Con voluntad o sin ella, son las conductas prácticas las que producen cambios.
¿Alguna vez ha querido perder peso? Esta experiencia, común en vidas sedentarias, es buen modelo para entender por qué el voluntarismo nunca alcanzará para cambiar una sociedad.
Recientemente tuve un sparring amistoso por Twitter. La materia del debate era la ausencia de mujeres en política. Yo apostaba por usar cuotas para las mujeres como forma de aumentar las oportunidades de participación femenina en un espacio dominado casi exclusivamente por los hombres (si lo duda, baste un vistazo al Congreso, la ANAM o las cámaras empresariales). Mi interlocutor no creía en las cuotas, prefiriendo la voluntad y la capacidad como mecanismos para ampliar la proporción de mujeres que activan en política.
El problema es que la voluntad sirve de poco, poquísimo, cuando se trata de hacer cambios. Y vuelvo al ejemplo de la pérdida de peso. Año con año podremos decir: «hoy sí, bajaré de peso». Y las libras seguirán allí, aumentando, a menos que hagamos lo necesario. Por el contrario, comiendo menos y haciendo más ejercicio, las libras desaparecen, aunque no lo queramos. ¿Cuál es la diferencia? Con voluntad o sin ella, son las conductas prácticas las que producen cambios. De allí el dicho, trillado pero preciso, atribuido a Gandhi: «ser el cambio que queremos ver»: los cambios no pasan porque los queremos, pasan porque cambiamos.
Podemos querer más mujeres en la política, y alentar la presencia de las niñas en la escuela. Podemos aspirar a tener tantas empresarias como empresarios, y querer que las mujeres reciban igual salario que los hombres por igual trabajo. Pero quererlo no logra absolutamente nada, a menos que las mujeres tengan la oportunidad práctica para conseguir igualdad. Empecemos por preguntarnos, al ver el Congreso, las municipalidades, los partidos políticos, las cámaras empresariales, el CACIF, ¿por qué hay tan pocas mujeres allí? ¿Es que acaso no quieren liderar, no tienen la capacidad para hacerlo? Si la postura voluntarista fuera correcta, no quedaría más que admitir lo obvio: el que las mujeres no estén en política es evidencia de que no quieren. Caso cerrado.

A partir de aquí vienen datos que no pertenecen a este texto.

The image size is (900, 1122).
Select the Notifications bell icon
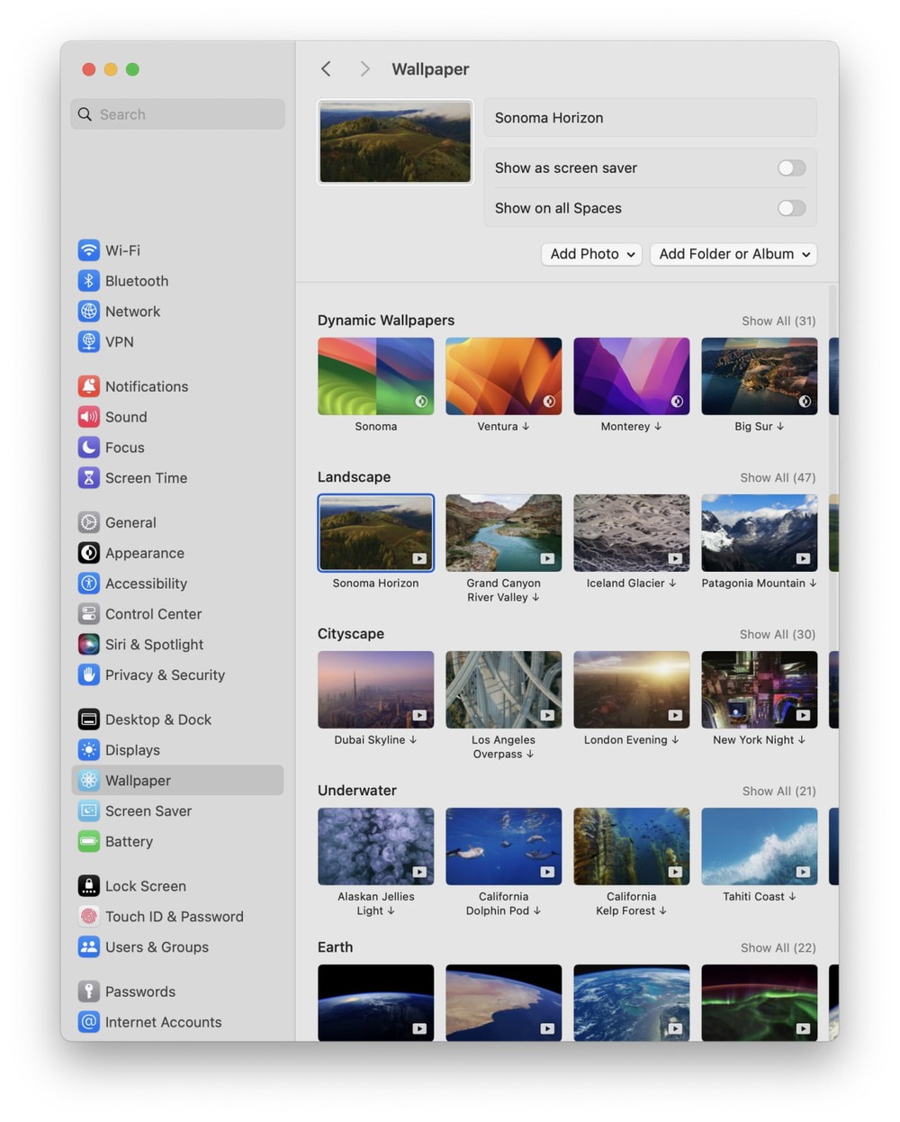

Afortunadamente esa postura es tan errónea como ilusoria. La experiencia de las pocas mujeres que sí llegan al poder, y la evidencia de sociedades donde hay mayor paridad entre hombres y mujeres en puestos de poder demuestran que ellas son tan capaces – para lo bueno y para lo malo – como los hombres. Entonces, ¿por qué tenemos tan pocas mujeres en la cosa pública?
Para aclarar, aprovechemos un par de conceptos de Amartya Sen, incorporados al desarrollo humano, que hoy abraza con entusiasmo la élite empresarial en Guatemala como la forma de «construir una sociedad más próspera, más solidaria, más incluyente y más segura»: capacidad y oportunidad. Capacidad se refiere a características de los sujetos – su voluntad y competencias. Mientras tanto, oportunidad es la coyuntura que encuentran para hacer realidad su bienestar aprovechando esas características.
¿De qué serviría animar a una mujer a votar, si luego no hubiera un puesto de votación al que pudiera acceder? ¿Qué se logra involucrando a las mujeres como peones en la base de los partidos políticos, si luego no pueden pasar a puestos de dirección? ¿Cuánto beneficia la educación en colegios caros a las hijas de la élite, si luego sólo sus hermanos van a las juntas directivas de las cámaras empresariales, nunca ellas?
El uso de cuotas en política, como las transferencias condicionadas en efectivo, las becas a las niñas y políticas similares, no modifican capacidades, pero garantizan oportunidades para aplicar dichas capacidades. Contrario a lo que se critica, no crean desigualdad, sino que atacan explícitamente una igualdad engañosa, que sólo sirve para perpetuar la exclusión. Abren las puertas para que esa votante, efectivamente vote; para que esa activista de barrio comande una cuadrilla, luego un distrito y eventualmente se postule a un puesto público. Involucran la voz silenciosa y silenciada de las mujeres de la élite en la conversación nacional. Ellas también son dueñas, tienen voluntad y responsabilidad.
El tema de fondo no son las cuotas. Éstas podrán ser temporales, soluciones imperfectas pero útiles. El tema de fondo es que sólo desde la cómoda ventaja de quienes tenemos el camino allanado –hombres, blancos, acomodados– es posible descalificar las opciones que tumban de forma activa las barreras a la oportunidad para otras. El reto es que para admitirlo, primero debemos cuestionarnos a nosotros mismos. ¿Y si llegué hasta aquí, no tanto por mis innatos talentos y gran esfuerzo, sino porque era hombre, blanco, rico? Temible tener que admitirlo, y cambiar.